Amazon Japan K.K., the Japanese branch of the major and massive online shopping site, has started offering an instant online video distribution service. This gives Japanese customers instant access to rent or purchase both local Japanese titles and also foreign and international TV shows and films.
The service, which will offer more than 26,000 titles, will also work in conjunction with film production and distribution companies like Shochiku Co. and Toho Co. and with major broadcasting companies including Fuji TV and NHK.
Of the 26,000 titles on offer, around 15,000 are apparently available in HD, and videos can be streamed to a couple of different devices, including a computer or Amazon’s Kindle, but can, apparently, only be downloaded to one device.
The instant online video service has been available since Tuesday this week. Customers are able to download videos from the Amazon website for as little as $0.99 to rent or $9.82 to buy a video.
Popular films on offer include Monsters University, which was a box office smash in the country, and is on offer at $5 for rental or Japanese customers can buy the video to keep for $25.
A slightly cheaper example is the first film in the new The Hobbit trilogy, which is only available for purchase at present, at $20 a pop.
Some older hits are available at much more reasonable prices, including films in the Lethal Weapon and Resident Evil series, with both series available for $1 per video.
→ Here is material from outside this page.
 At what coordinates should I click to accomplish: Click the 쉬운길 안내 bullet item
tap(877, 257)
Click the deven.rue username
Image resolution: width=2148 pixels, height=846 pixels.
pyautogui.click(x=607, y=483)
The Amazon instant online video services also offers customers for free the first season of various TV shows including 24, Glee and a local drama, Boys over Flowers (Hana Yori Dango), which is a popular hit in Japan.
Prices for the new service are much lower than they are for buying the latest releases on DVD. DVDs are often priced over $30 each in Japan. However, even with the new online service, Japan still has a very viable DVD market, despite the fact that prices and products on offer are starting to decline.
To help Japanese customers enjoy the new video service, the brand new Kindle HDX will be going on sale in Japan this week and will include a $20 coupon for the new instant video online service as an added promotional incentive.
Other companies offering on-demand video services in Japan include U.S. companies Google Inc. and Apple Inc. as well as local services like GyaO, Fuji Television Network Inc. and Tsutaya TV.
Now that Amazon Japan has one of the largest customer-bases in the country, the competition in the entertainment and video side of the industry can only get stronger.
Amazon’s Japanese online service started selling e-books at the end of 2012 and on top of this, currently has a selection of around 25 million songs on their online music download service.
In September this year Amazon also started selling over-the-counter medicines, following a partial deregulation of the pharmaceutical industry in Japan. Amazon never ceases to grow in size and stature on a global basis as they now offer the instant online video service in Japan.